There’s also a broader sense in which The Godfather and Dune aren’t just individual or familial tragedies. They are epics that play as grand commentaries on contemporary American self-image. The Godfather is a movie about American capitalism, to the point that its first line is “I believe in America.” As Manohla Dargis argues, The Godfather speaks “to a truth about the American character.” The Godfather, Part II is a film obsessed with the fall of Rome, the decline of an empire.

Dune is grappling with similar ideas. The first film held its North American premiere on the twentieth anniversary of 9/11, and its depiction of the fall of House Atreides on the deserts of Arrakis resonated uncomfortably with the contemporaneous withdrawal of American forces from Afghanistan. If The Godfather was an allegorical American tragedy for the era of Vietnam and Watergate, then Dune served a similar function for a country still reeling from the War on Terror.

There are other ways in which Dune draws from The Godfather. Villeneuve’s director of photography, Greig Fraser, has cited Godfather cinematographer Gordon Willis as a major influence on his work, admitting of The Batman, “You can’t do a film with darkness without referencing the master, can you?Dune adopts a similar approach to its cinematography, painting with light and shadow. The sepia-tinted light of Arrakis and deep shadows of Geidi Prime both evoke the look of The Godfather.

Even the casting of Christopher Walken as Shaddam IV is an example of this influence. In Star Wars, the Empire is populated by British character actors like Peter Cushing, Julian Glover or Richard E. Grant. The Emperor is played by Ian McDiarmid. On the other hand, not only is Walken distinctly American, he’s representative of the kind of actors who thrived in the New Hollywood era. It would not be surprising if Al Pacino had been the first choice. Early in Dune: Part Two, it’s acknowledged that Leto was “like a son” to the Emperor, and Leto is played by Oscar Isaac, an actor often positioned as “the heir to Pacino.”

Indeed, Walken won his Oscar for his work in Michael Cimino’s The Deer Hunter. Not only was that part of the same wave of Vietnam movies that included Apocalypse Now, it also co-starred Godfather veterans Robert DeNiro and John Cazale. Walken is not an actor who disappears into roles, particularly in his old age – this year there was an entire Super Bowl commercial about Walken’s inherent Walken-ness. His casting tethers Dune to a particular tradition of Hollywood filmmaking.

Villeneuve’s Dune films are a triumph. They are rightly being discussed in terms of George Lucas’ Star Wars. However, they’re also best understood in the context of other films of that era.

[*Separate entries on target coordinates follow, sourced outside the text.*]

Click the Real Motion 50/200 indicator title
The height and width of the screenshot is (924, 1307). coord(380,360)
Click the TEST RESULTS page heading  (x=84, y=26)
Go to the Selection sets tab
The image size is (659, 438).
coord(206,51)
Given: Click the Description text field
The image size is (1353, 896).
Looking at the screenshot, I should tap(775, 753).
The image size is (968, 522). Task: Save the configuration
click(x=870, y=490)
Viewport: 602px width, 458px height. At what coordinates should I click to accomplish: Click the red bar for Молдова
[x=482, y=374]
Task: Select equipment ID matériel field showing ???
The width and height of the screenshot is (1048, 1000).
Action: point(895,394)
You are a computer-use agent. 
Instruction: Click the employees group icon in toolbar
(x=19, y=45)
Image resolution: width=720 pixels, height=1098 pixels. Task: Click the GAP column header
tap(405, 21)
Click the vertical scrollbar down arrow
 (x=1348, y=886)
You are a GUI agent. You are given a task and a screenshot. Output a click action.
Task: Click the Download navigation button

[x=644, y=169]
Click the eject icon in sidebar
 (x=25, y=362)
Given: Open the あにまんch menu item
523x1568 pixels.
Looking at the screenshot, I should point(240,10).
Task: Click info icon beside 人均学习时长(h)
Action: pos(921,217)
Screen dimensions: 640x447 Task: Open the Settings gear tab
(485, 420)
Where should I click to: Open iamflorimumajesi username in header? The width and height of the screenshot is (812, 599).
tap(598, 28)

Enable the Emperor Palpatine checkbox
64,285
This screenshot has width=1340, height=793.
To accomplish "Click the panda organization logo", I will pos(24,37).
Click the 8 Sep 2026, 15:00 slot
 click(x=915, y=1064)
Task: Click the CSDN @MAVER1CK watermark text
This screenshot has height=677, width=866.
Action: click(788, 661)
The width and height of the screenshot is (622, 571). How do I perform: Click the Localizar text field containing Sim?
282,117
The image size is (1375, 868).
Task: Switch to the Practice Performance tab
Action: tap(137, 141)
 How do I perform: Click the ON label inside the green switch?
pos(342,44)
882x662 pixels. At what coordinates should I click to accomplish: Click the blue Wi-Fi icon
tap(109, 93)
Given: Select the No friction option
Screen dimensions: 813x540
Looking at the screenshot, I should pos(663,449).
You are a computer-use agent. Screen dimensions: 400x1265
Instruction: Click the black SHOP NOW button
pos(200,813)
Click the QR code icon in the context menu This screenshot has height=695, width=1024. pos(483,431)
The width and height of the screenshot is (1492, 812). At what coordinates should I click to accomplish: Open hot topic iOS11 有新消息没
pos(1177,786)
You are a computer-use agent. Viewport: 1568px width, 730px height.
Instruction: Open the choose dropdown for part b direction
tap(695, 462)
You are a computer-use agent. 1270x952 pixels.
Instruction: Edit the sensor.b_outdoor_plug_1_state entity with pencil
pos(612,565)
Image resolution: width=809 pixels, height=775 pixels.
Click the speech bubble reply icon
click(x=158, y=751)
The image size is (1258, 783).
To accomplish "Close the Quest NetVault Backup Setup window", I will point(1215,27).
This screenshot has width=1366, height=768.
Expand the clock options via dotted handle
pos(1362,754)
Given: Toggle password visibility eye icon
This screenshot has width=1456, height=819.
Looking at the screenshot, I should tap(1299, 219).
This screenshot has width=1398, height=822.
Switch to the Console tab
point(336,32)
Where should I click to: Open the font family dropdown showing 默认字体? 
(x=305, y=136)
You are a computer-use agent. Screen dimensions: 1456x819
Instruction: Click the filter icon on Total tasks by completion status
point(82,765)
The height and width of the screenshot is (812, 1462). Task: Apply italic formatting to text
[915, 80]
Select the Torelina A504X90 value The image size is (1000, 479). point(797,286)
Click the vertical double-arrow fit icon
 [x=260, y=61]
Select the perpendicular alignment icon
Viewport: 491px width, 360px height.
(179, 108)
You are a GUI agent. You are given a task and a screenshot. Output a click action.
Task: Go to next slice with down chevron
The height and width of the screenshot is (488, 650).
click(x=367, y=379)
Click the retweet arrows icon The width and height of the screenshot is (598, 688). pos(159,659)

Villeneuve has hybridized the scale and the spectacle of Star Wars with the grand tragedy of The Godfather, and in doing so has crafted two gigantic blockbusters that feel like worthy successors and companions to some of the best films that Hollywood ever produced.

Comments

Tim Wilson

I love how your mind works Darren, because these are connections that didn’t even occur to me! I think it will help my inevitable rewatches and watching Part 3 to bear this in mind, though hopefully it won’t follow the Godfather in it’s third iteration.

Darren Mooney

To be fair, there are certainly parallels that could be drawn between "Messiah" and "The Godfather, Part III."

Tim Wilson

Honestly I don’t quite get the vitriol behind it, and that is actually quite fascinating to know. It’s just a very long film to rewatch if you didn’t adore it the first time through. Coppola as a person is almost a character from his movies sprung from the screen

Darren Mooney

Yep. Ironically, according to "Letterboxd", "Godfather III" is my most-watched "Godfather" movie, because of "Coda", and because I made a point of literally watching "III" and "Coda" side-by-side to see how little Coppola had changed.